その熱意が報われ無事にオーディションが受けられることに。その際には「『神谷さん、オーディション受けられることになりました!』って、あたかも『役が決まりました』みたいなテンションで弊社のデスクさんが電話をかけてきてくれたんです」との嬉しいエピソードもあり、神谷さんは改めて頑張ろうと決意したという。さまざまな出来事をかいくぐった末の参加作は、まさに神谷さんの人生を左右する大きな転機だった。


(5)「夏目友人帳」夏目貴志役(2008年)

「機動戦士ガンダム00」や「マクロスF」と同時期にあった「夏目友人帳」。繊細な少年という、「機動戦士ガンダム00」のティエリアや「マクロスF」のミハエルとは全く異なる役どころだが、実は同日に「機動戦士ガンダム00」と「夏目友人帳」を、その翌日には「マクロスF」を収録するというヘビーな2日間を当時送っていたとのこと。今だから言えるというこの裏話では、高橋さんに突っこまれてその大変さを思い出したのか、神谷さんは思わず苦笑い。その表情からは当時の苦労がうかがえた。

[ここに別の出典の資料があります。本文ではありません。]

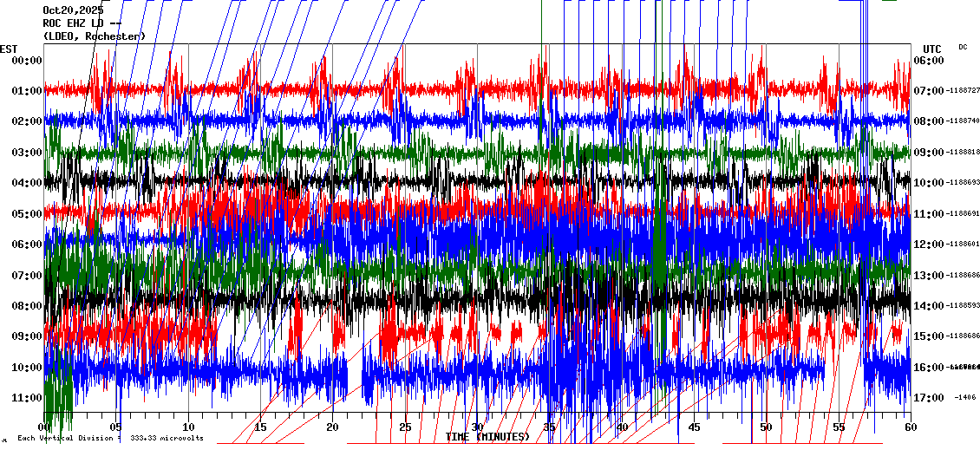Click the 14:00 UTC row label
Image resolution: width=980 pixels, height=450 pixels.
930,306
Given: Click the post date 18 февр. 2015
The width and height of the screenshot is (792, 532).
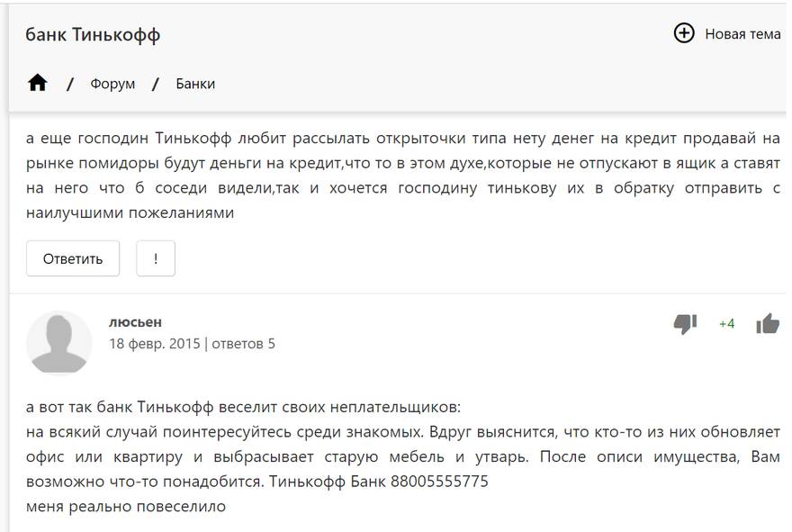Looking at the screenshot, I should (154, 343).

「夏目友人帳」はアニメの前にドラマCDにもなっている作品だが、井上和彦さんと揃ってTV版でも続投が決定した時には、本当に嬉しかったと話してくれた。アニメも2012年に第4期まで放送され、原作も今年で10周年を迎える本作。「まだまだ原作のほうが続いている作品ですのでまた何か動きがあったら嬉しいなと思っている作品です」と、神谷さんも今後に期待の募らせる思い出深い作品となった。


(6)「化物語」阿良々木暦役(2009年)

「夏目友人帳」に続くアニプレックス作品であり、シャフト、新房監督ともますます縁を深めたのがこの「化物語」だ。この作品にもたくさんのエピソードが詰まっている。まずは、出演依頼があり原作を読んだ際のこと。収録前にも関わらず、すでに暦の声が頭の中で再生されたのだという。「この役だけは最初から全部自分の声で聞こえたんですよね」と、これまでは絶対になかった経験をしたと話した。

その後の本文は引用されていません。